▶ WHAT NEEDS TO BE DONE
At the line containing "The width and height of the screenshot is (182, 238).", begin retyping, and continue word for word until the records below run out.

▶ TASK MATERIAL
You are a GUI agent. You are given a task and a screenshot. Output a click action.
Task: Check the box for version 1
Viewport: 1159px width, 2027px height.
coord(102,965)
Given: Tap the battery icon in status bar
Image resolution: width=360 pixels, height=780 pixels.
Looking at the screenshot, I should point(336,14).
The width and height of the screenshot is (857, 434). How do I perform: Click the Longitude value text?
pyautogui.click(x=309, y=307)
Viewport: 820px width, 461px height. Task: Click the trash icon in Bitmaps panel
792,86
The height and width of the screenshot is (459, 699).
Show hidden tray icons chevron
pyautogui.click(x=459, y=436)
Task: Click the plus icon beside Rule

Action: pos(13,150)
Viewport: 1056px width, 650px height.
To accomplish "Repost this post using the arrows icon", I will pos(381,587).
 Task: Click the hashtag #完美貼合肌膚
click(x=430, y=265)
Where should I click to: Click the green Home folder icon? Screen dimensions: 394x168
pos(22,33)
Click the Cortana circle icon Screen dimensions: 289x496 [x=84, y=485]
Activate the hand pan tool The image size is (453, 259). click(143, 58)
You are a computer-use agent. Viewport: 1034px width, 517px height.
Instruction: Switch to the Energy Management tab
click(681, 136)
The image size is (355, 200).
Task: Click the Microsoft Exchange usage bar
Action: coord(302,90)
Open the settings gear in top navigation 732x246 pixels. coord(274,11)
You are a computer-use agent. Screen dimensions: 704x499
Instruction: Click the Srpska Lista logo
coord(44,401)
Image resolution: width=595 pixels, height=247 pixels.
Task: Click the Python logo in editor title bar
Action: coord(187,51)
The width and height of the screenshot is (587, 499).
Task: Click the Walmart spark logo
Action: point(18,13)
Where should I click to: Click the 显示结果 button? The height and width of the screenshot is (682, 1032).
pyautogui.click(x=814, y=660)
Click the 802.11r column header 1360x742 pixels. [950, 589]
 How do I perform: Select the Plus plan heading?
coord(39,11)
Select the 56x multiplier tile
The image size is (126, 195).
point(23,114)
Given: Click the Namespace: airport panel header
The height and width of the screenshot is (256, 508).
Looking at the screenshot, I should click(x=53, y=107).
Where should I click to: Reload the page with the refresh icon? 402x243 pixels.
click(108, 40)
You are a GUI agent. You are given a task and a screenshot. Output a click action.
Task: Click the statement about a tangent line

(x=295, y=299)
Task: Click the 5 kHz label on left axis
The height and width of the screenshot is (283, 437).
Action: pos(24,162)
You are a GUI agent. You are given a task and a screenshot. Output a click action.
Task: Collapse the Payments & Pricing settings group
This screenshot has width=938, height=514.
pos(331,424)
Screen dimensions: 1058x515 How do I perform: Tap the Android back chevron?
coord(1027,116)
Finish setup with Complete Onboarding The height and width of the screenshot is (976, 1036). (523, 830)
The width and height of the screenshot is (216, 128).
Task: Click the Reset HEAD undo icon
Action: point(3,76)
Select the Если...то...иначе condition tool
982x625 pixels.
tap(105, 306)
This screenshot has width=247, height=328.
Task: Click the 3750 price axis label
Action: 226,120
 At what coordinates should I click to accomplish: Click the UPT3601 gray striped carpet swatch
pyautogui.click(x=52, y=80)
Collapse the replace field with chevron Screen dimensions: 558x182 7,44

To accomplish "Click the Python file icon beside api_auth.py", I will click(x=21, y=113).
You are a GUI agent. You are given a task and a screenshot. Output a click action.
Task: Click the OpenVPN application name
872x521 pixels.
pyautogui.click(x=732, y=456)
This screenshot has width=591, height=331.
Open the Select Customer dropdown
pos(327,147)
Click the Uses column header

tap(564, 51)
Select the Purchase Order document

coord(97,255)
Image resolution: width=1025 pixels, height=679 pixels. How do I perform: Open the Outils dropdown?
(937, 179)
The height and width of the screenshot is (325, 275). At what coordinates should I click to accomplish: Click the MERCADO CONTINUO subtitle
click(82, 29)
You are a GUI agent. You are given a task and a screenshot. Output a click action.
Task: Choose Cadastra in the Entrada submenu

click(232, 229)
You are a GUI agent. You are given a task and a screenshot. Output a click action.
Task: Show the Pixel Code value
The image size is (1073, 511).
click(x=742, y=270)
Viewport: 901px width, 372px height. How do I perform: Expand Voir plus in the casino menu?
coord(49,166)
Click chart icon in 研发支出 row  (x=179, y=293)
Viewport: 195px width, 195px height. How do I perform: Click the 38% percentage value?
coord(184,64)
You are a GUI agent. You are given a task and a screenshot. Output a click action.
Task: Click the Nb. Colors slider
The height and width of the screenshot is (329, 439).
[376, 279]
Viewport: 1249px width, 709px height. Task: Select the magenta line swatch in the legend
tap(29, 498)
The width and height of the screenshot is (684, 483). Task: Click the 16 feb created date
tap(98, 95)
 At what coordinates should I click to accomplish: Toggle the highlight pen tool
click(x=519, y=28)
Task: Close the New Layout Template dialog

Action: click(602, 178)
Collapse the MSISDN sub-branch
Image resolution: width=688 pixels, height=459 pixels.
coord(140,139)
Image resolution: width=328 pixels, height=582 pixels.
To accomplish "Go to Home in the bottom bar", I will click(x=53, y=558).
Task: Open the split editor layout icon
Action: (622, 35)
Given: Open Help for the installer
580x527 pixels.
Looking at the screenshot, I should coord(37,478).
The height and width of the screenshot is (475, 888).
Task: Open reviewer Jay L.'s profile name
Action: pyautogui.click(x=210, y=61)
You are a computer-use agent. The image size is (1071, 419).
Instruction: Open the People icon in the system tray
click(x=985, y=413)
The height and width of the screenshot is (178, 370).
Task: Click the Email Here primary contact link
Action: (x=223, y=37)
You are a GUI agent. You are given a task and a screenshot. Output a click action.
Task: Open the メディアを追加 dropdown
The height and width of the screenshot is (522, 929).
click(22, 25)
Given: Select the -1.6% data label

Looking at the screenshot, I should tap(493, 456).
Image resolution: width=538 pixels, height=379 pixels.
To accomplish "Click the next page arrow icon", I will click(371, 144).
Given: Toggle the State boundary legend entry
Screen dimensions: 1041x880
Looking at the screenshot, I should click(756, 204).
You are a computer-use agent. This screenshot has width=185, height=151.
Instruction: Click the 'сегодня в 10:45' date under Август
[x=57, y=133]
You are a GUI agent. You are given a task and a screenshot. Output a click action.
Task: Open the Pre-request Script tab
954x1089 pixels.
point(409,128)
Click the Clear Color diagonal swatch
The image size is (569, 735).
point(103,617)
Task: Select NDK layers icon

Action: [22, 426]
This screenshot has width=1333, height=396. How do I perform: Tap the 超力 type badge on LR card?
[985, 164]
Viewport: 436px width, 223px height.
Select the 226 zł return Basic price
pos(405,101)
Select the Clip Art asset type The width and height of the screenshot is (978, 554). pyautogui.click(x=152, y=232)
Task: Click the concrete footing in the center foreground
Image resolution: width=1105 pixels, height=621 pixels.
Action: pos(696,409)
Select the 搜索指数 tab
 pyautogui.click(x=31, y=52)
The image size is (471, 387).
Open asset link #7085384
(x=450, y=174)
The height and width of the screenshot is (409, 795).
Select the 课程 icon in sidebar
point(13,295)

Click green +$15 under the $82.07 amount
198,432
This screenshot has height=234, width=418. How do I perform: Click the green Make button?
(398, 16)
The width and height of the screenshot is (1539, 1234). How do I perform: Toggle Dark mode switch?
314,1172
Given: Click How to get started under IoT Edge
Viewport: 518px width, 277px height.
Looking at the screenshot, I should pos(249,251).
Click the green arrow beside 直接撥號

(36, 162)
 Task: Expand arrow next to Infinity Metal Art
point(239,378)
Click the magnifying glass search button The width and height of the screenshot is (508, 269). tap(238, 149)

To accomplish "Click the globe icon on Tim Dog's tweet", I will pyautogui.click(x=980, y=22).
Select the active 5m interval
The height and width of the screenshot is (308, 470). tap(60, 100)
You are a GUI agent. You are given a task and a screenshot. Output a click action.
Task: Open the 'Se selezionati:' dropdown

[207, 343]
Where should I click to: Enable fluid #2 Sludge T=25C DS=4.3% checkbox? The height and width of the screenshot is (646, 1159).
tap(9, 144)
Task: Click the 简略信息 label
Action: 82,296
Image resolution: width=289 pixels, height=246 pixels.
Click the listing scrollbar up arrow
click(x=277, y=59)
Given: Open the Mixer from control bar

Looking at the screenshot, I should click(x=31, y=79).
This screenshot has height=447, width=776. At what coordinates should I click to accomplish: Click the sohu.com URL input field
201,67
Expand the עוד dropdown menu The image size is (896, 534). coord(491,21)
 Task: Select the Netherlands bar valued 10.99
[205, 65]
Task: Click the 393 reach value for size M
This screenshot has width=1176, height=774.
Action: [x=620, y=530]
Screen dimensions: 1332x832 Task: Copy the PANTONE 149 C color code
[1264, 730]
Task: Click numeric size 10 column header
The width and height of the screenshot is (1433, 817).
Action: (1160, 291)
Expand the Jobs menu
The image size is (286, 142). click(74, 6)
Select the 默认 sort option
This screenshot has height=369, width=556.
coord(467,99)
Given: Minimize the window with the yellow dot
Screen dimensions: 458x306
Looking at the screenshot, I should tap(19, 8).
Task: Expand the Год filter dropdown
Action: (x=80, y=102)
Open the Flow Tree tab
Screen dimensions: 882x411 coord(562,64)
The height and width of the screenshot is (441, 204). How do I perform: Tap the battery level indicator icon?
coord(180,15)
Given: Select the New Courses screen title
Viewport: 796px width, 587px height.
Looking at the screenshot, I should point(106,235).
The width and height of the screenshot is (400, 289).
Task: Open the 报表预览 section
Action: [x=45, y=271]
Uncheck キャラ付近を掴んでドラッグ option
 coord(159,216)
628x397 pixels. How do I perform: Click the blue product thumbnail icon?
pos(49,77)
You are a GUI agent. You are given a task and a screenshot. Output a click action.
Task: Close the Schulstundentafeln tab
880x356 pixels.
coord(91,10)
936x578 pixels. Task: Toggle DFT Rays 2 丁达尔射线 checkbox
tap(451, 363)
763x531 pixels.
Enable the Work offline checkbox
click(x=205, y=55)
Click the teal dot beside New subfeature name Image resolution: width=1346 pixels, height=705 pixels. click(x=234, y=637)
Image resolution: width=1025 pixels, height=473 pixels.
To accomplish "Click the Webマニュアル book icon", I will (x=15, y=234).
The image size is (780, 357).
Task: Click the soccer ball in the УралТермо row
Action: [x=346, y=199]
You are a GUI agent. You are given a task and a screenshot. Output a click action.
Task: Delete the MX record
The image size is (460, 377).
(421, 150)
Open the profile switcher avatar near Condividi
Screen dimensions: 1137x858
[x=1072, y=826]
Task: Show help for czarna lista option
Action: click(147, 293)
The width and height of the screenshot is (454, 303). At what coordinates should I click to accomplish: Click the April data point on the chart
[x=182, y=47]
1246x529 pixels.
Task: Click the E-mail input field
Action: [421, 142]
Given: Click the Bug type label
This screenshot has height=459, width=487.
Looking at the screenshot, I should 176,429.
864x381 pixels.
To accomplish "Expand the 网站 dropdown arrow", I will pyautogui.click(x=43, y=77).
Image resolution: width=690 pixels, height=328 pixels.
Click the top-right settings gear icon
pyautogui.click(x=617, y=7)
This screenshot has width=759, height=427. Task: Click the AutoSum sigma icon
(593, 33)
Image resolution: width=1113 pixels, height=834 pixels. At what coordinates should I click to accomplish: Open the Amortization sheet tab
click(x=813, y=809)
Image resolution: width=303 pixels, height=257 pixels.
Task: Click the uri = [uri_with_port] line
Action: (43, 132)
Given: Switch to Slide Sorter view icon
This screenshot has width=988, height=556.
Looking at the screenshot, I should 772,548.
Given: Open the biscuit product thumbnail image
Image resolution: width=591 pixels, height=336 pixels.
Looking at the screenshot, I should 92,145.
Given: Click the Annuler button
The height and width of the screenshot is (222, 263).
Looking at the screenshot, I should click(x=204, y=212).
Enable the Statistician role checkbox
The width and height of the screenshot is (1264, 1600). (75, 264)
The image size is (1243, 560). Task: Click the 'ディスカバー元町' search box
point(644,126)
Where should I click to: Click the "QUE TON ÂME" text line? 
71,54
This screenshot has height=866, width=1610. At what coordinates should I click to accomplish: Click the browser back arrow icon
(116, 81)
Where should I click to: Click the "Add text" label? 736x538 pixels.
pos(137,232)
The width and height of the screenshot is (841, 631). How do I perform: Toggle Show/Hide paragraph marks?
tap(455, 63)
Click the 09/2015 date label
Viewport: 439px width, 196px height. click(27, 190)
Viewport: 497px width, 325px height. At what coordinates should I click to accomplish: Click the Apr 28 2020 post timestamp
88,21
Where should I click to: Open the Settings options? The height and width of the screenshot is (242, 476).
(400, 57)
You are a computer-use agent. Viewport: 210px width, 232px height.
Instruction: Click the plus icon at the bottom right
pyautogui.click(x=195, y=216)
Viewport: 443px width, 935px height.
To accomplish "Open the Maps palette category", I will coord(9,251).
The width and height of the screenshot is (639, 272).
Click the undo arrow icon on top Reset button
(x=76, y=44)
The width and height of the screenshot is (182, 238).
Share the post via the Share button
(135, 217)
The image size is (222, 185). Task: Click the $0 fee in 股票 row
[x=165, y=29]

▶ TASK SOLUTION
The width and height of the screenshot is (182, 238).
Share the post via the Share button
(135, 217)
The image size is (222, 185). Task: Click the $0 fee in 股票 row
[x=165, y=29]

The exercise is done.